Element and text position data:
○ ○ ○ ○

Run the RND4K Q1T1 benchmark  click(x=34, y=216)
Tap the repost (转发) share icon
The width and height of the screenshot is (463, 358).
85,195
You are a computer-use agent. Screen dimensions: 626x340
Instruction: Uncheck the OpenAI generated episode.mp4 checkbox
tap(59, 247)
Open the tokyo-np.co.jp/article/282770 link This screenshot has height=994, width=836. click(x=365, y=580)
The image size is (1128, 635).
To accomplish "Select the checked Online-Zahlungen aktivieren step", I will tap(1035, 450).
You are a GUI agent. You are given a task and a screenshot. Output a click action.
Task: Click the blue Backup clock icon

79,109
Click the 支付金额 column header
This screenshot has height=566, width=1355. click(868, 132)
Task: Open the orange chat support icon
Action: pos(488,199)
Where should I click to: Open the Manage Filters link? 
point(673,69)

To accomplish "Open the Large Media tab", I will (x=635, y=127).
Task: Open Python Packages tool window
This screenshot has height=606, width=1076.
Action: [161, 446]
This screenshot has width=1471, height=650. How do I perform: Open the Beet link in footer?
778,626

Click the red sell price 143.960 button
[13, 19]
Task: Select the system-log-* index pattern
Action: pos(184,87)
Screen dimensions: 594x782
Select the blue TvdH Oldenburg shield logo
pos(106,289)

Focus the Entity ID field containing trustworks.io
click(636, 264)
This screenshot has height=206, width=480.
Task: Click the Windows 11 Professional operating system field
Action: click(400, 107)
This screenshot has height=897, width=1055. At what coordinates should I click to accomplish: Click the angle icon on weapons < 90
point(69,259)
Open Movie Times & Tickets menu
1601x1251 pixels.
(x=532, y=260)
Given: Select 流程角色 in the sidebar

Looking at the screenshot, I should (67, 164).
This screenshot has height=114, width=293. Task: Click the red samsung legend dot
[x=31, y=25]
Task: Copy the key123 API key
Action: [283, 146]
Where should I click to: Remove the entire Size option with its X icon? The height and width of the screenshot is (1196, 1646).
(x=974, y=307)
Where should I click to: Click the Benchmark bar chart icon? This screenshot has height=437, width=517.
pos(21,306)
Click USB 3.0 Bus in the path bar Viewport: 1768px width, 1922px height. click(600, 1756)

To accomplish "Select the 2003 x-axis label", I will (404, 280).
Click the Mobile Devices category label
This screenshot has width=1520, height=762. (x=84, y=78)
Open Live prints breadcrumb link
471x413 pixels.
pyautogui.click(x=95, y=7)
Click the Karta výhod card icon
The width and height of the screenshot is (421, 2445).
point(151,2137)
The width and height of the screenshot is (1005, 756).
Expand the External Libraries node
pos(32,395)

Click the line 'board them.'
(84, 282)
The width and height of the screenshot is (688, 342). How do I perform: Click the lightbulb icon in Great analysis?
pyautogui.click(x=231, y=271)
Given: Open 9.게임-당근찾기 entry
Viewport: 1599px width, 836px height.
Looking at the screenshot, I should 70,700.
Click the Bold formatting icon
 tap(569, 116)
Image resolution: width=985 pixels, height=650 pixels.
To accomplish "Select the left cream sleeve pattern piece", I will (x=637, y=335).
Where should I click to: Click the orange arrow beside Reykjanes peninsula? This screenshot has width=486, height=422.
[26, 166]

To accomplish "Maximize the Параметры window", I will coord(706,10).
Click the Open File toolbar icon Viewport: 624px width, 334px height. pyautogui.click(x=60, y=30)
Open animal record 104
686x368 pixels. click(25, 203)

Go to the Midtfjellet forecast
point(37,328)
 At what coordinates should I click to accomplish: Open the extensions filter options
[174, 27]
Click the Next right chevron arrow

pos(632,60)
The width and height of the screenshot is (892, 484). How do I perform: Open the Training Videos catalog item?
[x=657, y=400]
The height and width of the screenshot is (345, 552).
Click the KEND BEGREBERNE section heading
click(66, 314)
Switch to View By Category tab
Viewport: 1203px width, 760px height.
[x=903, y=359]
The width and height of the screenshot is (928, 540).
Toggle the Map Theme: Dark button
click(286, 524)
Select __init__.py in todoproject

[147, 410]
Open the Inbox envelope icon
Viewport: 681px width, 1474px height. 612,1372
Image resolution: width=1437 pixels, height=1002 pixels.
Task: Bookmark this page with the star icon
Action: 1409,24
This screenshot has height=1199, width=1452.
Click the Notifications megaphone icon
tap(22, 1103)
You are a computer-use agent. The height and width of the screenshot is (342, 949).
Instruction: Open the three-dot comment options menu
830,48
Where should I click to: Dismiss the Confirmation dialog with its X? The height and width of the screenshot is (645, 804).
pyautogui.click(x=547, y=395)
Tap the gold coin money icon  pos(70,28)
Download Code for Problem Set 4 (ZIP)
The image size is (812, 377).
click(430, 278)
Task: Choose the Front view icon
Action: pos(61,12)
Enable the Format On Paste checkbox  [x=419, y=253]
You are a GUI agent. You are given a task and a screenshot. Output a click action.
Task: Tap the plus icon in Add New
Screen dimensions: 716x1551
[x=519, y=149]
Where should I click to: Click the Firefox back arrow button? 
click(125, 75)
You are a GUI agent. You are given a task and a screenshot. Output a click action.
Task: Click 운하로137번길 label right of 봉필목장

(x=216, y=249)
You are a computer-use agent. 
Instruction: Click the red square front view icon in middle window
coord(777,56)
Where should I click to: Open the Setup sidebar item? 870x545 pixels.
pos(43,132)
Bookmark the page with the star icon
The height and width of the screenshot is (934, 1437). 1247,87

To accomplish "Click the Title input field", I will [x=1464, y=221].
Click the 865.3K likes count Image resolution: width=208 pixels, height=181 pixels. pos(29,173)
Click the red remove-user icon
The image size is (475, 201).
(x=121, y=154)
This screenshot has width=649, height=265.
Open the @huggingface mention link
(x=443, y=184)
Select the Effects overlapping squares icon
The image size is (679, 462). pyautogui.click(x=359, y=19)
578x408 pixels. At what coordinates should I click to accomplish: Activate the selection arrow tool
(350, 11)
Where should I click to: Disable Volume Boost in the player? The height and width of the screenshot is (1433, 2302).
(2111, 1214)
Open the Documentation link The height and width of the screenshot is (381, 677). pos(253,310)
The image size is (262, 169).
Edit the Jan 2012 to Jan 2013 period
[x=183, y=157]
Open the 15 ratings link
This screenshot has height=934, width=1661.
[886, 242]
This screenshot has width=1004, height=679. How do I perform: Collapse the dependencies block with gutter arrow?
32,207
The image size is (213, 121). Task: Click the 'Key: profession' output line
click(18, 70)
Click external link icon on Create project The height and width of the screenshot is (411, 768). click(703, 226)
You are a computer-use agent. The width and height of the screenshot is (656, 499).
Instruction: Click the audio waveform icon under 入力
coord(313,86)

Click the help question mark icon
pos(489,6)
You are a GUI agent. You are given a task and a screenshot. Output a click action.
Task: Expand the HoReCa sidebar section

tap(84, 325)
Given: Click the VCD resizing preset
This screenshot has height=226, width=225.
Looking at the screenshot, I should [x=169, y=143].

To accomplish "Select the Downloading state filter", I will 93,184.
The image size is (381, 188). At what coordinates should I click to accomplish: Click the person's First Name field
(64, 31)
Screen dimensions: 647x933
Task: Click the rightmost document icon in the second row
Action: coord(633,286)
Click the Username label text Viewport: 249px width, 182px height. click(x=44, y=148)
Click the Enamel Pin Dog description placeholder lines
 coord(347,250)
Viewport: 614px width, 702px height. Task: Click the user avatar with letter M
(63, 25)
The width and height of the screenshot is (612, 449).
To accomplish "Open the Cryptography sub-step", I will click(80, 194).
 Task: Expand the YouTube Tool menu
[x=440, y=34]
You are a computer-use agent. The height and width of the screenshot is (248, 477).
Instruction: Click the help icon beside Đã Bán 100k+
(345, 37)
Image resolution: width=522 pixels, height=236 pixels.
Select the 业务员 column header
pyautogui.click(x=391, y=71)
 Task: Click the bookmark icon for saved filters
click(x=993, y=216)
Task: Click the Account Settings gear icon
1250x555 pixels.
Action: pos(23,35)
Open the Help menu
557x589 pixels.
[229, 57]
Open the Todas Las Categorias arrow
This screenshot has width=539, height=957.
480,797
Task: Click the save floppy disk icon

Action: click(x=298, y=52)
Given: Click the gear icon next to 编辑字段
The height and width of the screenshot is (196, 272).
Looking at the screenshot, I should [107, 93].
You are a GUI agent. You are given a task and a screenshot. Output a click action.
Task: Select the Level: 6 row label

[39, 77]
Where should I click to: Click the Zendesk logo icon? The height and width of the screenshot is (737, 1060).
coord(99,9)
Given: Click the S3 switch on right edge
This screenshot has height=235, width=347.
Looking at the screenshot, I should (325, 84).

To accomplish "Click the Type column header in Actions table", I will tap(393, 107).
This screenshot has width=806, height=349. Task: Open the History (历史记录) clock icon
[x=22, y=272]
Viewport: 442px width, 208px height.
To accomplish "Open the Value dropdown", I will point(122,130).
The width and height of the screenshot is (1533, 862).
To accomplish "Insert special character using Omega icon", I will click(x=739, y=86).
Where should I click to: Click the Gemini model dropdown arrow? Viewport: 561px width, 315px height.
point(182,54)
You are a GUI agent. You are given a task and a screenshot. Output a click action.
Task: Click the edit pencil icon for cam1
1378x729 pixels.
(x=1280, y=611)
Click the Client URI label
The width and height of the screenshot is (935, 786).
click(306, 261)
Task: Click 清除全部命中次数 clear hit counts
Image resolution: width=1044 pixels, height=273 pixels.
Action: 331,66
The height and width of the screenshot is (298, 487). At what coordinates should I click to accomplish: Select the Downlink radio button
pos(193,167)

○ ○ ○ ○

Could you replace "gutter arrow" with "fold arrow" in the records from the line with "This screenshot has width=1004, height=679." up to and including the line with "I will 93,184.", leaving everything else in those lines unchanged?

Exercise result:
This screenshot has width=1004, height=679. How do I perform: Collapse the dependencies block with fold arrow?
32,207
The image size is (213, 121). Task: Click the 'Key: profession' output line
click(18, 70)
Click external link icon on Create project The height and width of the screenshot is (411, 768). click(703, 226)
You are a computer-use agent. The width and height of the screenshot is (656, 499).
Instruction: Click the audio waveform icon under 入力
coord(313,86)

Click the help question mark icon
pos(489,6)
You are a GUI agent. You are given a task and a screenshot. Output a click action.
Task: Expand the HoReCa sidebar section

tap(84, 325)
Given: Click the VCD resizing preset
This screenshot has height=226, width=225.
Looking at the screenshot, I should [x=169, y=143].

To accomplish "Select the Downloading state filter", I will 93,184.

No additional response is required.